Foramen ovale (Mnemonic: MALE).

  • Mandibular nerve.
  • Accessory middle meningeal artery.
  • Lesser petrosal nerve.
  • Emissary vein: linking the pterygoid venous plexus to the cavernous sinus.

Foramen spinosum

  • Middle meningeal artery.
  • Nerves spinosus.

Foramen lacerum

  • Meningeal branch of the ascending pharyngeal artery.
  • Emissary vein: from the cavernous sinus to the pharyngeal venous plexus.
  • Internal carotid artery together with the sympathetic plexus around it enters it from behind and exists above.
  • Greater petrosal nerve enters from posterolateral aspect and leaves anteriorly as a nerve of pterygoid canal.
  • Internal carotid artery and greater petrosal nerve don’t go through and via foramen lacerum.

The greater petrosal nerve joins the deep petrosal nerve originated from the sympathetic plexus around the internal carotid artery to create the nerve of the pterygoid canal (Vidian’s nerve) which goes through the pterygoid canal. The posterior orifice of the pterygoid canal is located in the lower part of the anterior wall of the foramen lacerum.

Clinical Significance

Fracture of middle cranial fossa: The middle cranial fossa is the commonest site of fracture of the base of the skull.
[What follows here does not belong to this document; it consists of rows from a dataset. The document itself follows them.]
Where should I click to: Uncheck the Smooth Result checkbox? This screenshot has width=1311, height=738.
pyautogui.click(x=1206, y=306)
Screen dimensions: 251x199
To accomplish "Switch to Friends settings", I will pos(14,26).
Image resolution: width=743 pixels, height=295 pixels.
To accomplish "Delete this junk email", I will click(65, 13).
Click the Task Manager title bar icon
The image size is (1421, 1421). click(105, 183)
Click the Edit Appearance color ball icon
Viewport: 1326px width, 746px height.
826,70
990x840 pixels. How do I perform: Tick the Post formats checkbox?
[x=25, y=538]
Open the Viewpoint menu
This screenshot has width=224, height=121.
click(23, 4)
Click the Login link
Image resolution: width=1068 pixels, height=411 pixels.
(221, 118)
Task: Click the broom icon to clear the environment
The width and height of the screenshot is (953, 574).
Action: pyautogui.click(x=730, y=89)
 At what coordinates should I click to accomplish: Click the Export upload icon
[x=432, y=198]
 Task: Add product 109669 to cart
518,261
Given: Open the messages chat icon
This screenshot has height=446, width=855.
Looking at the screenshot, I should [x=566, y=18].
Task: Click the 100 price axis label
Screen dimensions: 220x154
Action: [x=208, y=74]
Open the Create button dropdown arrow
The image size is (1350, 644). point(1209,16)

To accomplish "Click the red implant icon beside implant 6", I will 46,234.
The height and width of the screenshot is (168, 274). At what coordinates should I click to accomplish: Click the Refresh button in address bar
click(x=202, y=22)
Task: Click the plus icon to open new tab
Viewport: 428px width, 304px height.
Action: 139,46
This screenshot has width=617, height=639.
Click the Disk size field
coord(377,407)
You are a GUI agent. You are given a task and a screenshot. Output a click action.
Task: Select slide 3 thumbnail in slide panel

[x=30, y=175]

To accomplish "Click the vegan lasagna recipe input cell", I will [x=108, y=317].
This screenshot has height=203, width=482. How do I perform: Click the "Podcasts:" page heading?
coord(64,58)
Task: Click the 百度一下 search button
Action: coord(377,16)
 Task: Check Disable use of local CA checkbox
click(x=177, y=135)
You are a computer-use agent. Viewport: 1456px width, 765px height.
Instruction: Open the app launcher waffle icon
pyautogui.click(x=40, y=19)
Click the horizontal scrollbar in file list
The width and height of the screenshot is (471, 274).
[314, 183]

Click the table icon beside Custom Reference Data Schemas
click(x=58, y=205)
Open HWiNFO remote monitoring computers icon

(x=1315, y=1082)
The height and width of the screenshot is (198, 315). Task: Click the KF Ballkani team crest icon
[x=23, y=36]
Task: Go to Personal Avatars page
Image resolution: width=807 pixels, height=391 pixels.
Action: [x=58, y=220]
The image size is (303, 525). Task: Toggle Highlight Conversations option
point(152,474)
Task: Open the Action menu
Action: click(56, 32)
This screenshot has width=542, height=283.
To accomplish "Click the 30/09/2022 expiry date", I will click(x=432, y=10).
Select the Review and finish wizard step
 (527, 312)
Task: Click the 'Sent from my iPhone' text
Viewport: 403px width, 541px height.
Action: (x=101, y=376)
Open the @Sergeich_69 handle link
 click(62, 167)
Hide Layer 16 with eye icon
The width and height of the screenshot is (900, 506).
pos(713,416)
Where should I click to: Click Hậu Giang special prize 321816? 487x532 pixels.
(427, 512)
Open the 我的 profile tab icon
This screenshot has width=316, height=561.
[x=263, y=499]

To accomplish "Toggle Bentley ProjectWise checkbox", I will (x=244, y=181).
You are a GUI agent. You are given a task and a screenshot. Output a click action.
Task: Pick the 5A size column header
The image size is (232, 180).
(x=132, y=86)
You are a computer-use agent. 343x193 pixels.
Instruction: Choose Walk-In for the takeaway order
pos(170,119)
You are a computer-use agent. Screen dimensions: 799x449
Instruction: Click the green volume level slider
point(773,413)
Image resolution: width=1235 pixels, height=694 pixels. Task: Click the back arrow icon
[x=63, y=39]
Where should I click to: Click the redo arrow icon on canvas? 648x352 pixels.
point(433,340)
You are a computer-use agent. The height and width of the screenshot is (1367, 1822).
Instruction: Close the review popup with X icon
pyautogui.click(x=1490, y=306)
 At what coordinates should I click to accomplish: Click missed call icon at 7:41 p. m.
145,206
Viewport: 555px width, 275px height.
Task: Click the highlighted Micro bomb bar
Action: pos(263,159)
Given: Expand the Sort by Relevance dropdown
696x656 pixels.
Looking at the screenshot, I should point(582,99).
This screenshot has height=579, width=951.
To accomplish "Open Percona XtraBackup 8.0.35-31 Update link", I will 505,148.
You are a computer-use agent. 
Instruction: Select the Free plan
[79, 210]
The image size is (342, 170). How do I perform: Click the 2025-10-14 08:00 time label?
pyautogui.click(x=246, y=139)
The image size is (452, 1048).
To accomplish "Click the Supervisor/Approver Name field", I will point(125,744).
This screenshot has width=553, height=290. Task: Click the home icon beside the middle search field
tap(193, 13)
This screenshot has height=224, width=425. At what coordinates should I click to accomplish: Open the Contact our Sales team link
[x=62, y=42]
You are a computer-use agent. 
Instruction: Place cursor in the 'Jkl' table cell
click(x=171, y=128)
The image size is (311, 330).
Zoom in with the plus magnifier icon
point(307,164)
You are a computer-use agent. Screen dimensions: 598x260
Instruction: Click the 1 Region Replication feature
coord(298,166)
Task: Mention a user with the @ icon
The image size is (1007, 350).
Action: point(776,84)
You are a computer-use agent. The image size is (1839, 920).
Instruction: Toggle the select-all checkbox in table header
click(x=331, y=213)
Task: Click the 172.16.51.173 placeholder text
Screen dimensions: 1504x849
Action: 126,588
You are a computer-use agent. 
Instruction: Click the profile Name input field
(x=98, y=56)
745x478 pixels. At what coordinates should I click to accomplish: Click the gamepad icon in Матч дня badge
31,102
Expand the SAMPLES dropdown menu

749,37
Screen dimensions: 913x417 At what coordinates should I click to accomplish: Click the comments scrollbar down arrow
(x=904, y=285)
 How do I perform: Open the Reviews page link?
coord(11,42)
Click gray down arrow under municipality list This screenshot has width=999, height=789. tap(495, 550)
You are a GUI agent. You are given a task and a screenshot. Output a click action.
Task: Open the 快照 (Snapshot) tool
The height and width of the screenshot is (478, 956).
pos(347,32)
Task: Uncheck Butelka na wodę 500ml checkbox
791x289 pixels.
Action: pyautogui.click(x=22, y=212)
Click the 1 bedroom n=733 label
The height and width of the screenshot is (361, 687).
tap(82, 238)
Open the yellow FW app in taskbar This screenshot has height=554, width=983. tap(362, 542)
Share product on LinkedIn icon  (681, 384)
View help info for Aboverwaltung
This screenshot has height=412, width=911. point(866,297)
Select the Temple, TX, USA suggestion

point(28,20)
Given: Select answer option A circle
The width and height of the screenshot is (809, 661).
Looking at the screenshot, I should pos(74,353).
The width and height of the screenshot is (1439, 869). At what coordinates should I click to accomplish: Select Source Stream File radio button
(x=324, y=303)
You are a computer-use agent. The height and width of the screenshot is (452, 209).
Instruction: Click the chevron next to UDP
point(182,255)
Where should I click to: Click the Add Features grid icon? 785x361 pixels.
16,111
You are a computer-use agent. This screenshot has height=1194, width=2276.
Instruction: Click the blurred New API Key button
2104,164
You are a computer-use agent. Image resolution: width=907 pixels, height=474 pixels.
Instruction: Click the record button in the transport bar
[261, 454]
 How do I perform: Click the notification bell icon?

It’s partially due to its position but also because it’s weakened by numerous foramina and ducts. In fracture of the middle cranial fossa, the tegmen tympani are normally fractured and the tympanic membrane is torn. Because of this, there’s bleeding from the external acoustic meatus and a leakage of cerebrospinal fluid (named cerebrospinal otorrhea).

The facial and vestibular cochlear nerves might be dam-aged. Bleeding may happen via nose and mouth if the body of the sphenoid is fractured. Vertigo may take place if semi-circular ducts are included.